It was recently announced that Amazon planned to purchase Whole Foods for the hefty price tag of $13.7 billion, and it seems the mega giant online retailer has found a great opportunity in Whole Foods.
But this didn’t come out of no where. Amazon has been investing slowly in online food retail. Earlier this year it opened two click-and-collect grocery store pickup locations, called AmazonFresh Pickup, in Seattle. And it’s likely that Amazon will use its Whole Foods purchase to leverage a big move into online groceries.
Many are wondering how Amazon will do managing a brick and mortar store. However, Amazon has also already been moving into the brick and mortar sector by opening several Amazon Books stores and various pickup locations across the country.
Amazon’s initial experiments and investments in online food retail and in brick and mortar stores laid the tracks that lead up to their purchase of Whole Foods. What is most exciting about the purchase is the innovative possibilities in the way Amazon utilizes Whole Foods.
It is not yet clear what plans Amazon has in store for Whole Foods, but it certainly has big plans in store for grocery shopping at large.
In December Amazon revealed a concept video for a physical store called Amazon Go.
The store is designed for shoppers to use an app, also called Amazon Go, to add the products they plan to buy to a digital shopping cart. They can then walk out of the building with their purchases without waiting in a checkout line.
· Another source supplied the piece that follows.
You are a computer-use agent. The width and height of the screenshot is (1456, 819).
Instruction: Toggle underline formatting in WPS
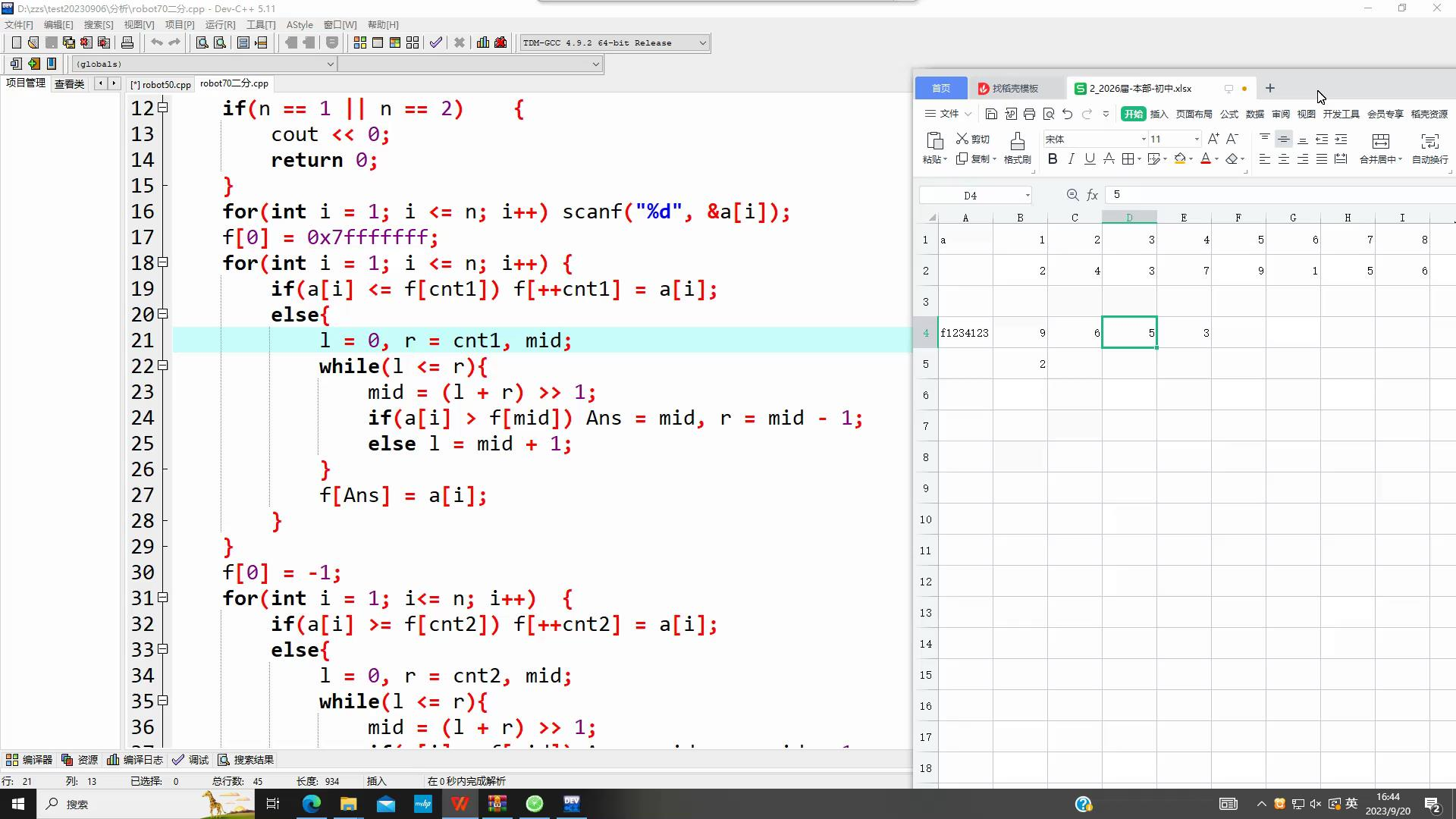point(1090,159)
The store and app operate through Amazon’s AI machine-learning technology. The app automatically identifies what items you add to your physical shopping cart, displays the items in your virtual cart, and then bills you when you walk out of the store. This means no more waiting in slow moving checkout lines. The opening of Amazon Go was postponed earlier this year due reportedly to technical glitches, which means until a new opening date is set, we will have to be content with what new programs result from of the Amazon-Whole Foods deal.
What is likely, this Forbes article suggests, is for Amazon to use Whole Foods to blend online and in-store food shopping. This bricks and clicks blend would be on point with the market: many “e-tailers” are moving to brick and mortar stores while many traditional storefront retailers are incorporating online and social media features into their sales and customer service models. Physical stores provide a rich shopping experience through appealing displays, social interaction, and the chance for retailers to strengthen customers relationships, making the Amazon-Whole Foods deal a win-win-win scenario for the retail giants and their customers.